First you take a lot of cognitive tests. Then you take an off on test to check how meds are affecting you. Then you will have either 1 or 2 surgeries (I prefer 2). My 1st one was the hardest as you are unmedicated and awake for the brain's electrodes. That will be harder for those with dystonia or dyskenesia. I have neither. I waited for my tremors to be on both sides to go bilateral and not to have go through this again. The 2nd one was to insert the wire and generator. This part you go under. I had no complications. In 2 weks I go for my turn on day. I was dx at 51 and I am in my 10th year.

Have any of you heard about the pump for Parkinson's? it was approved by the FDA in January of this year. It is carbidopa/levodopa in a gel form which is administered through a PEG-J tube,very similar to a feeding tube. No more taking pills by mouth, is absorbed right into your bloodstream. I am currently on the pump now. I still have pills just in case something happens with the pump.

The medication is expensive but there are many organizations like the one I applied to and got a grant to cover the cost of medication that insurance would not cover.

I urge you to look into this. Today for example I have been on my pump all day long and have not had any dyskinesia, rigidity or other symptoms and have not taken any pills.

Hi. I am new to this site - I was diagnosed in July of 2014 with stiffness in my right arm/hand. My neurologist immediately prescribed 1 mg of Azilect and 6 mg of ropinerole-- neither of which has helped. I am now reading about the side effects and all around toxicity of Azilect- my bad for waiting this long to consider alternatives. Ie mucuna, ashwagandha,lion's mane etc... Any thoughts? How long do you need to be off Azilect before trying alternatives?

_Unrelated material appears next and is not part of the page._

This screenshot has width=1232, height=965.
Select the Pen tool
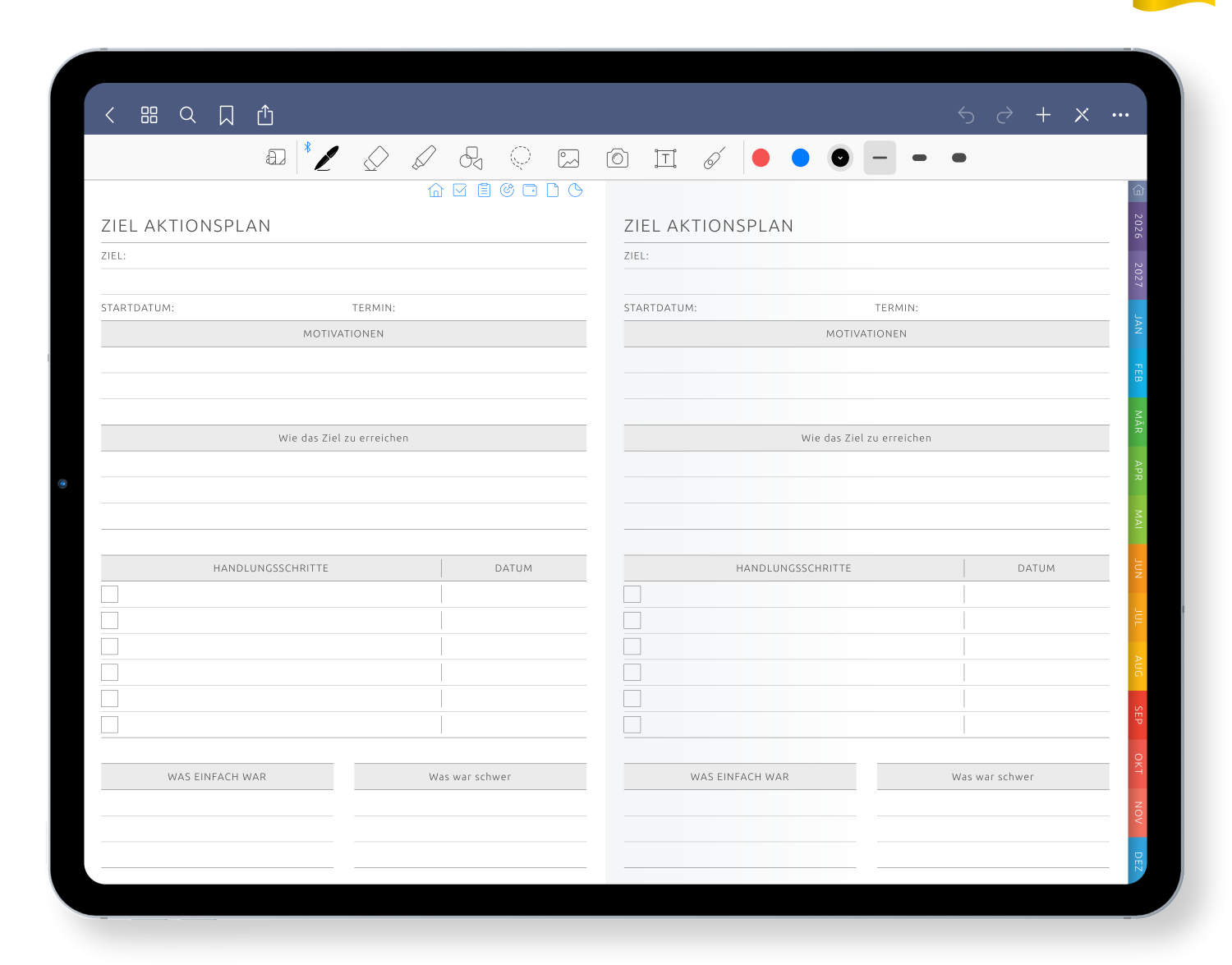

here's a thread on stopping azilect.
http://forum.parkinson.org/index.php...ect#entry41697

and you haven't tried carbidopa/levodopa (C/L)? if that doesn't help i doubt mucuna will help. azilect doesn't do much for symptom relief and your dose of ropinerole is low but more power to you in your pursuit of alt-treatments. i would though see how C/L works if you haven't, if it doesn't maybe you don't have pd. that's all i gotta say.